Why Trump couldn’t submit his border wall to environmental review is unclear. Voters would learn how the wall would affect flooding and other aspects of the natural world, and there’s plenty of time to do the analysis. This wall isn’t exactly on a fast track. The United States began building a border fence 27 years ago, the money for what could be as much as a $40 billion project hasn’t been appropriated, and senior members of Congress remain skeptical about its worthiness. Pretending that environmental laws are the main impediment to construction is nothing but a distraction.

You’ll Never Guess Who’s Rewriting the Clean Power Plan

EPA administrator Scott Pruitt has called the Clean Power Plan “an effort to kill jobs across the country.” He is apparently unaware of both the intent of the Clean Power Plan (reducing carbon pollution from power plants) and the 75 consecutive months of job growth under the Obama administration. If President Obama was hell-bent on killing American jobs, as Pruitt implies, he failed pretty spectacularly.

Viktor Gmyria/123RF

Anyway, President Trump signed an executive order in March directing the U.S. Environmental Protection Agency to repeal and replace the Clean Power Plan. While Trump didn’t describe what its replacement would look like, the president’s group of informal advisers gives us a pretty good idea. According to a report in E&E News, the U.S. Chamber of Commerce and the National Association of Manufacturers (NAM) have held a series of meetings with administration officials about the fate of the CPP.

The positive spin: Industry leaders reportedly want the administration to “fix” rather than gut the Clean Power Plan. But positive spin is still spin. Trump and Pruitt know they have to replace the Clean Power Plan with something that would at least superficially reduce greenhouse gas emissions from utilities, because the Administrative Procedures Act forbids an administration from throwing out valid regulations without a good reason. So, of course, they’re looking for a toothless plan that vaguely resembles the CPP.

That the U.S. Chamber of Commerce and the National Association of Manufacturers are seriously interested in significantly cutting carbon emissions is highly doubtful. Chamber of Commerce leadership has consistently refused to acknowledge the human contribution to global climate change and is so vehemently opposed to sensible environmental regulations that many of its largest corporate members have quit the organization in protest. The National Association of Manufacturers has similarly tarred environmental rules as “anti-growth,” driving away major members like Duke Energy with its overheated rhetoric. NAM also intervened in a lawsuit in which children sued the federal government over its inaction on climate change. Then NAM attempted to withdraw from the case when it became clear the organization could be forced to hand over internal documents relating to its knowledge of and (possibly) its attempts to discredit the realities of climate change.

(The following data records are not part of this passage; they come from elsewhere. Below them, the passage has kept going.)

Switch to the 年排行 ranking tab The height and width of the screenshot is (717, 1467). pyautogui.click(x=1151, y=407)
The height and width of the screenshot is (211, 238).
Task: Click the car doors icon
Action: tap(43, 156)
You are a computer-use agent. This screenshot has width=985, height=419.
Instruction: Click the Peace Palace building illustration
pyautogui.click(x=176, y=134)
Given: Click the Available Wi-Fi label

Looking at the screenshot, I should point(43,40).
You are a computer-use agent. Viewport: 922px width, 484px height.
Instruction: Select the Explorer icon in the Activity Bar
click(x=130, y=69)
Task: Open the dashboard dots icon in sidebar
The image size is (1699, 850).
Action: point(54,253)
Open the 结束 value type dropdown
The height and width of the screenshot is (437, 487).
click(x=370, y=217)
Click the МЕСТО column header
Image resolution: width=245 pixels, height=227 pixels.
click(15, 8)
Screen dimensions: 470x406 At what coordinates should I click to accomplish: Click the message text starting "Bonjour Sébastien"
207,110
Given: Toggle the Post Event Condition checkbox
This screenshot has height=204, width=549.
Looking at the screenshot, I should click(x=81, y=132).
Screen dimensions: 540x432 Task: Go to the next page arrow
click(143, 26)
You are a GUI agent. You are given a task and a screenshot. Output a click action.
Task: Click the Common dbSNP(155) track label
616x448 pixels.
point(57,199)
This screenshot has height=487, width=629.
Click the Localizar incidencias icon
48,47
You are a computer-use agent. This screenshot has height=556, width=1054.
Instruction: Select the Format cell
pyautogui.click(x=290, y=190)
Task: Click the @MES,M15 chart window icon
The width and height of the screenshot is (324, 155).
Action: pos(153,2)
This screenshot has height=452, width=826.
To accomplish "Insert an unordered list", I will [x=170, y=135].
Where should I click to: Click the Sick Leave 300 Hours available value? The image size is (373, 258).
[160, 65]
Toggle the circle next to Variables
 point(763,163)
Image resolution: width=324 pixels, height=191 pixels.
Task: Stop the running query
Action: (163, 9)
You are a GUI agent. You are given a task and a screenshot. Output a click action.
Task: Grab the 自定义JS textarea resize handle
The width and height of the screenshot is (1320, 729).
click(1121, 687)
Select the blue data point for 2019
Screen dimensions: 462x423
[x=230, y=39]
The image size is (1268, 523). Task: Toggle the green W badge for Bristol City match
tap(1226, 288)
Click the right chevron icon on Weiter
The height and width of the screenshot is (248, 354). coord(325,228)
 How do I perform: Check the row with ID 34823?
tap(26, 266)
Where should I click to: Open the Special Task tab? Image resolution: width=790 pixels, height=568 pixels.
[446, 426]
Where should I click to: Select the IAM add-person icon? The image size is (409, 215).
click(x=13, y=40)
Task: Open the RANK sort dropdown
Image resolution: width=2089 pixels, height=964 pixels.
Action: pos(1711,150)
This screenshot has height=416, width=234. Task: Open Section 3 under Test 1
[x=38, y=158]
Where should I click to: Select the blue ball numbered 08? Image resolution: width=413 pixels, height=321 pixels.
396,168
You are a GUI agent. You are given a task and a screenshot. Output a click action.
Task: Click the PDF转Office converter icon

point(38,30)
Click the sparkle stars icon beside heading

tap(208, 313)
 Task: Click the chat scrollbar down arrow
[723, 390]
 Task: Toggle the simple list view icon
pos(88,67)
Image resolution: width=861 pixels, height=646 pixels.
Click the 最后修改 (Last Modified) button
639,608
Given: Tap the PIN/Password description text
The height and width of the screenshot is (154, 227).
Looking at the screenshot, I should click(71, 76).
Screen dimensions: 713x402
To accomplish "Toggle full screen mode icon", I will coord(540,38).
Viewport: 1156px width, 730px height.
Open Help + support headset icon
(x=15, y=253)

If these are the groups counseling Trump on climate change regulation, things are . . . exactly as bad as we thought.

Rewriting History

The Trump administration has worked hard to erase mentions of climate change from government communications such as websites, press releases, and tweets. But it missed a spot. A mini-museum about the history of the EPA, opened at the end of the Obama administration, extols the agency’s successes. The little exhibit celebrates, among other things, the Clean Power Plan and the Paris climate agreement.

That’s about to change. Trump officials have become aware of the museum, and they’re preparing to expunge its mentions of climate action. They might even take it one step farther—the administration is reportedly considering adding an homage to coal to the museum.

Tell Trump we won't stop fighting global climate change

“It should be no surprise that there may be changes,” Nancy Grantham, an EPA public affairs employee, told the Washington Post.

It may be unsurprising, given the president’s many affronts to both the environment and the truth, but it’s still disturbing. Tyrants invariably censor museums in their attempts to alter history. Augusto Pinochet, Nicolae Ceaucescu, and Francisco Franco, among others, censored museums to alter the historical record.

It is, I concede, slightly hyperbolic to compare the alteration of a tiny museum outside the EPA credit union to the censorship habits of some of the worst dictators of the 20th century. But Trump is attempting the same basic trick: to limit public discussion of a major issue by erasing it wherever he can. Pruitt and Trump say they want discussion and debate about climate change, but they obviously don’t. If they did, they would leave the museum intact as a historical record, and possibly add the administration’s own views as a counterpoint. Instead, they want to pretend the Paris climate agreement never happened and that climate change is a fairy tale parents (and teachers and scientists) tell children.

Stay up-to-date on Trump’s environmental antics by visiting NRDC’s Trump Watch or following it on Facebook or Twitter.

onEarth provides reporting and analysis about environmental science, policy, and culture. All opinions expressed are those of the authors and do not necessarily reflect the policies or positions of NRDC. Learn more or follow us on Facebook and Twitter.

onEarth Story

Trump’s already offensive wall will also endanger an already endangered species.

onEarth Story

Thanks to the Trump administration’s regulatory freeze, the endangered rusty patched bumblebee might not get the protections it desperately needs.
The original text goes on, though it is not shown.